• [Study material]:
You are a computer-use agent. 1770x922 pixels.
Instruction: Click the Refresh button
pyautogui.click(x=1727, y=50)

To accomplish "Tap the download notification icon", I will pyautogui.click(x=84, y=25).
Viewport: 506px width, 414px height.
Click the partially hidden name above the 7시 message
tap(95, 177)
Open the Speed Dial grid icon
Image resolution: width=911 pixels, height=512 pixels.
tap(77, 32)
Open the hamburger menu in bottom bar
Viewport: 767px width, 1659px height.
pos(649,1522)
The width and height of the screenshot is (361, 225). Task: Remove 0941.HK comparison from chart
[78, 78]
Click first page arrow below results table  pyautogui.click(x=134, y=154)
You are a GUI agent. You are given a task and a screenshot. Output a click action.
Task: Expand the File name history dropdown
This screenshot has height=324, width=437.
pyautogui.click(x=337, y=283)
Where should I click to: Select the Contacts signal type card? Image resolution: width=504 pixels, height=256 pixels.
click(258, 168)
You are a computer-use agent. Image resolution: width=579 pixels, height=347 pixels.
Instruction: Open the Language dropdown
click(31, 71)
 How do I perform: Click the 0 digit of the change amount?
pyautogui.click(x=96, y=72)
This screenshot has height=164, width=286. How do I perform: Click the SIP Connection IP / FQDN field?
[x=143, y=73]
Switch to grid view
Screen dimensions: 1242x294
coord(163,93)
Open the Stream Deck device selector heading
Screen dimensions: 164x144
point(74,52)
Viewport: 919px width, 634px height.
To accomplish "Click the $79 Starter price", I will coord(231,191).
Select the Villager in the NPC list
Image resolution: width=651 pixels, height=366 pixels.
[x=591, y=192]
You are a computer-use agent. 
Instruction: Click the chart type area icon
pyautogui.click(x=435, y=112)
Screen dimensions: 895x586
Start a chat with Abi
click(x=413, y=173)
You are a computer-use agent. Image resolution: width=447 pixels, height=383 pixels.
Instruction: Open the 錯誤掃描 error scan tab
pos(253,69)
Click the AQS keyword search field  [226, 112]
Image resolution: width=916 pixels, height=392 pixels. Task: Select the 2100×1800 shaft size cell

• [Task requirements]: Every single line in the records above must be written out exactly.

• [Exercise response]:
You are a computer-use agent. 1770x922 pixels.
Instruction: Click the Refresh button
pyautogui.click(x=1727, y=50)

To accomplish "Tap the download notification icon", I will pyautogui.click(x=84, y=25).
Viewport: 506px width, 414px height.
Click the partially hidden name above the 7시 message
tap(95, 177)
Open the Speed Dial grid icon
Image resolution: width=911 pixels, height=512 pixels.
tap(77, 32)
Open the hamburger menu in bottom bar
Viewport: 767px width, 1659px height.
pos(649,1522)
The width and height of the screenshot is (361, 225). Task: Remove 0941.HK comparison from chart
[78, 78]
Click first page arrow below results table  pyautogui.click(x=134, y=154)
You are a GUI agent. You are given a task and a screenshot. Output a click action.
Task: Expand the File name history dropdown
This screenshot has height=324, width=437.
pyautogui.click(x=337, y=283)
Where should I click to: Select the Contacts signal type card? Image resolution: width=504 pixels, height=256 pixels.
click(258, 168)
You are a computer-use agent. Image resolution: width=579 pixels, height=347 pixels.
Instruction: Open the Language dropdown
click(31, 71)
 How do I perform: Click the 0 digit of the change amount?
pyautogui.click(x=96, y=72)
This screenshot has height=164, width=286. How do I perform: Click the SIP Connection IP / FQDN field?
[x=143, y=73]
Switch to grid view
Screen dimensions: 1242x294
coord(163,93)
Open the Stream Deck device selector heading
Screen dimensions: 164x144
point(74,52)
Viewport: 919px width, 634px height.
To accomplish "Click the $79 Starter price", I will coord(231,191).
Select the Villager in the NPC list
Image resolution: width=651 pixels, height=366 pixels.
[x=591, y=192]
You are a computer-use agent. 
Instruction: Click the chart type area icon
pyautogui.click(x=435, y=112)
Screen dimensions: 895x586
Start a chat with Abi
click(x=413, y=173)
You are a computer-use agent. Image resolution: width=447 pixels, height=383 pixels.
Instruction: Open the 錯誤掃描 error scan tab
pos(253,69)
Click the AQS keyword search field  [226, 112]
Image resolution: width=916 pixels, height=392 pixels. Task: Select the 2100×1800 shaft size cell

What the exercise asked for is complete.